DOCUMENT EXTRACT =
Can your unit economics work with 30-60% margins instead of 70-90%?
How to win
If platforms are winning, how do you build a defensible product that can survive and thrive in this new world?
Going deep on specific verticals
Platforms are horizontal. Depth might be your advantage.
Figma in ChatGPT Apps doesn't seem worried. ChatGPT can't replace deep design collaboration. They can exist within ChatGPT while still owning their workflows. The platform becomes distribution, but Figma still owns the actual design tools, version control, commenting systems, component libraries. All the complicated stuff that took years to build.
Owning your data
If users interact through ChatGPT but you own proprietary data, you might be defensible.
Think of an app like Zillow. Their strength is in the fact that they have such a wide and thorough list of homes. Listings, price history, neighborhood data, school ratings, tax records. This data is super defensible. It took years to aggregate and clean. Zillow in ChatGPT owns the property data. ChatGPT is just the interface.
Think hard about where consumption happens
Your product might be consumed 25% via your own interface, 40% via ChatGPT Apps, 20% via Claude or Cursor, 15% via other platforms or API. Which might be fine. You're still providing value. You're still defensible if you own the data or the vertical depth. You just don't own the interface anymore.

MATERIAL PROVIDED =
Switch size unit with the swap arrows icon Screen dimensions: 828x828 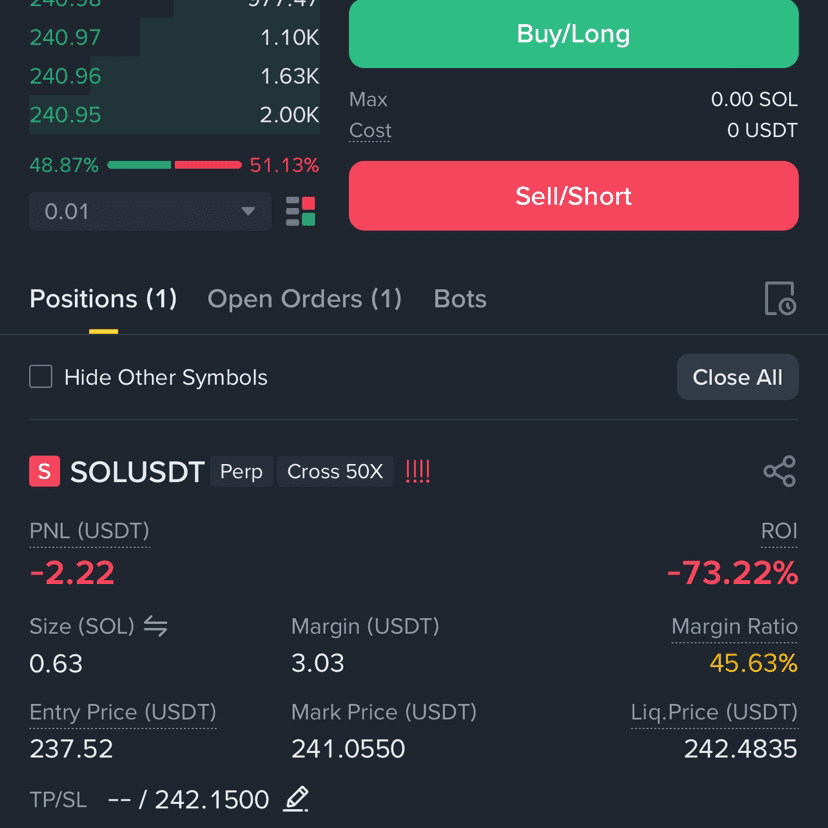click(156, 626)
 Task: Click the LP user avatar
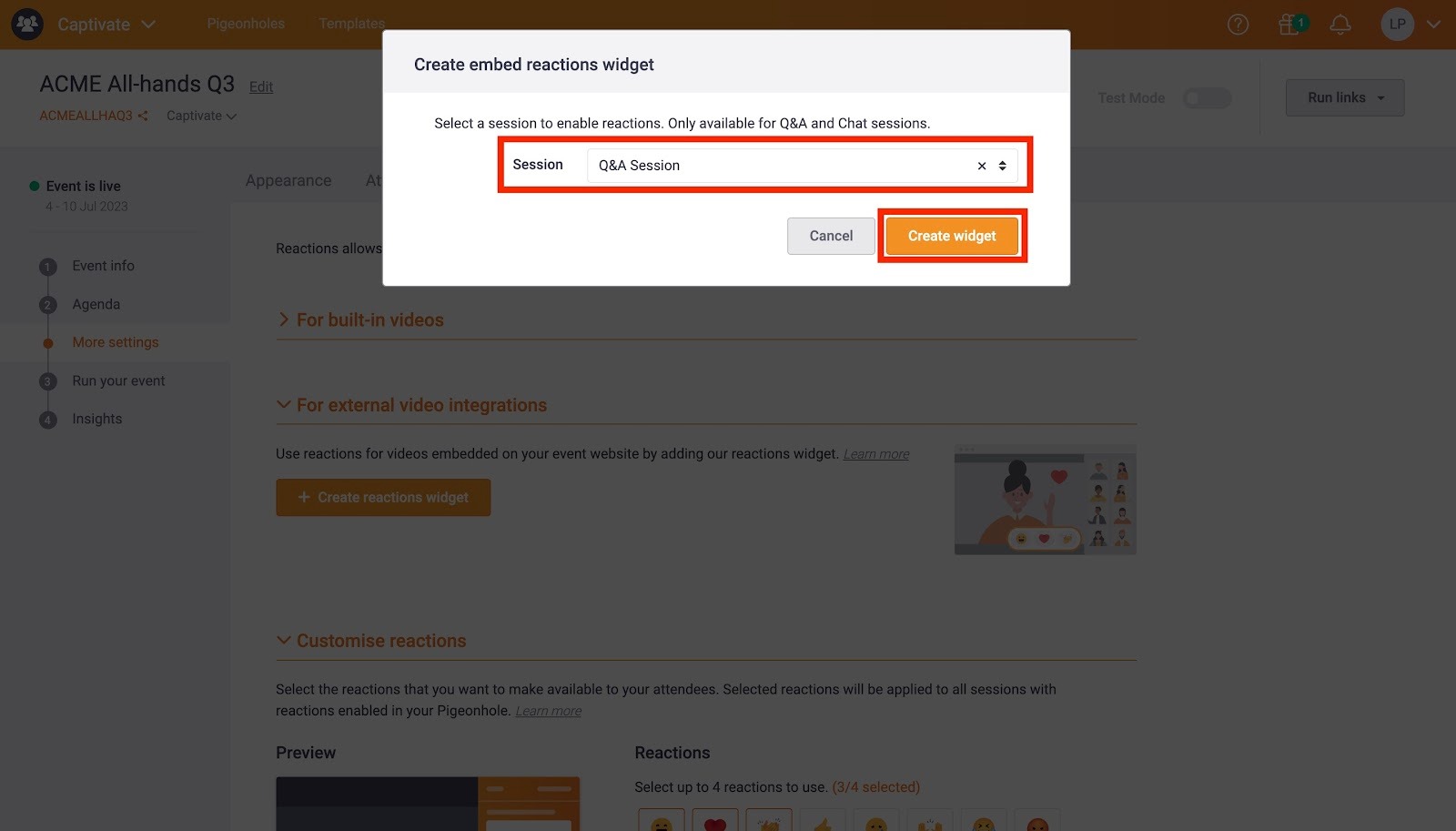(x=1397, y=25)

ACTIVITY LIST =
1) Decide whether each statement agrees with the text on platforms and defensible products. Answer yes or no for each, and quote the words from the text that settle it. (a) Figma gives up its version control to ChatGPT. (b) Zillow's data took years to aggregate and clean. (c) In the example split, 40% of a product's consumption happens via ChatGPT Apps.
2) Rewrite the passage of the text on platforms and defensible products that begins at "Going deep on" and stops after "might be defensible.", putting "Claude" in place of every "ChatGPT".

EXERCISE SOLUTIONS =
1)
(a) No: "Figma still owns the actual design tools, version control, commenting systems, component libraries."
(b) Yes: "It took years to aggregate and clean."
(c) Yes: "40% via ChatGPT Apps"

2)
Going deep on specific verticals
Platforms are horizontal. Depth might be your advantage.
Figma in Claude Apps doesn't seem worried. Claude can't replace deep design collaboration. They can exist within Claude while still owning their workflows. The platform becomes distribution, but Figma still owns the actual design tools, version control, commenting systems, component libraries. All the complicated stuff that took years to build.
Owning your data
If users interact through Claude but you own proprietary data, you might be defensible.